Extracted material:
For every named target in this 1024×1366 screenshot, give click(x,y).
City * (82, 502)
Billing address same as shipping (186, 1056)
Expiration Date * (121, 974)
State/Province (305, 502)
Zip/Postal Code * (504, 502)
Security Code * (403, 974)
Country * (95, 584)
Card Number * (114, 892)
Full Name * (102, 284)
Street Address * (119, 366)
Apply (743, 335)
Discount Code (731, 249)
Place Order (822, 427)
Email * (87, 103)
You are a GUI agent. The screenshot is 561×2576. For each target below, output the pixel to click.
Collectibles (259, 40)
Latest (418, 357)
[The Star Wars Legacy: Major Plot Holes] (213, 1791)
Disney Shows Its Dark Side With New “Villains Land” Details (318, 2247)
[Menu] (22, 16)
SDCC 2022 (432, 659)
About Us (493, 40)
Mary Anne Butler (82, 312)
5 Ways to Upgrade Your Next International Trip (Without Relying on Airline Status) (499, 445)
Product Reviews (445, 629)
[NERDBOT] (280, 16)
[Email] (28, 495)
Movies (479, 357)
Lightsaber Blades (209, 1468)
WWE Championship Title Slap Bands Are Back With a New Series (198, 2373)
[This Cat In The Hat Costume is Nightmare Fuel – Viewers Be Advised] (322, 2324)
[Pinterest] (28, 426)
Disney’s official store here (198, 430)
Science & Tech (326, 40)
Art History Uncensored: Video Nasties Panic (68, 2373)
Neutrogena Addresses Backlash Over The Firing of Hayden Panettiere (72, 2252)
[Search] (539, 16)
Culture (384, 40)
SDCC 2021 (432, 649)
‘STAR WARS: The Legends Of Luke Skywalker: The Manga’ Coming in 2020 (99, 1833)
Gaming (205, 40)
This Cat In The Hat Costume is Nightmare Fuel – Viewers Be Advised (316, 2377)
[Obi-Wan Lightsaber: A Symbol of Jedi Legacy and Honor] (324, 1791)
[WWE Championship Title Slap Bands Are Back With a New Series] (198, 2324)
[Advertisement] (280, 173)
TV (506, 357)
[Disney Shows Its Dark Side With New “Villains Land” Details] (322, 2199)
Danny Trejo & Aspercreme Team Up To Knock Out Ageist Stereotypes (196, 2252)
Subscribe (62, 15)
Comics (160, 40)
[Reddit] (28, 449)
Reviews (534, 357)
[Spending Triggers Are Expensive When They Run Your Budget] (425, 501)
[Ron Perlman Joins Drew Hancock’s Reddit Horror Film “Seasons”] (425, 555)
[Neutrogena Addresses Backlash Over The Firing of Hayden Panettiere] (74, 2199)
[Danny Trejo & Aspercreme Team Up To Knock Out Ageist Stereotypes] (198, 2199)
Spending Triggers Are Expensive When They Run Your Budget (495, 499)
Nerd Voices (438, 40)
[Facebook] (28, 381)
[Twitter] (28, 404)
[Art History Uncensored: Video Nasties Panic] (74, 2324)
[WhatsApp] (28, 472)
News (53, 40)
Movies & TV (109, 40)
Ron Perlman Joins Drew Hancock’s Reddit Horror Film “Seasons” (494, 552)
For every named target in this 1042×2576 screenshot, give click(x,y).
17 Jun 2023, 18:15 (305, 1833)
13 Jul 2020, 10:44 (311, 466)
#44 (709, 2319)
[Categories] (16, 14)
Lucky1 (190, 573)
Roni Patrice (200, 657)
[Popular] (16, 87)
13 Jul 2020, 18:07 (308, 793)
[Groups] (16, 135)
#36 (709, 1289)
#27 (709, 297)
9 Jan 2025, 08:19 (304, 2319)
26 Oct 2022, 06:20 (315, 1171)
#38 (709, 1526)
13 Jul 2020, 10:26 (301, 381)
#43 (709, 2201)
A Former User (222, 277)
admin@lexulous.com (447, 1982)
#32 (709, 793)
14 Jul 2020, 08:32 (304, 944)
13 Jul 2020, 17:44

Aim of the task: Beginning with the first line of the listing above, print each line exactly until you have printed the line that contains "Security Code * (403, 974)".

Response:
For every named target in this 1024×1366 screenshot, give click(x,y).
City * (82, 502)
Billing address same as shipping (186, 1056)
Expiration Date * (121, 974)
State/Province (305, 502)
Zip/Postal Code * (504, 502)
Security Code * (403, 974)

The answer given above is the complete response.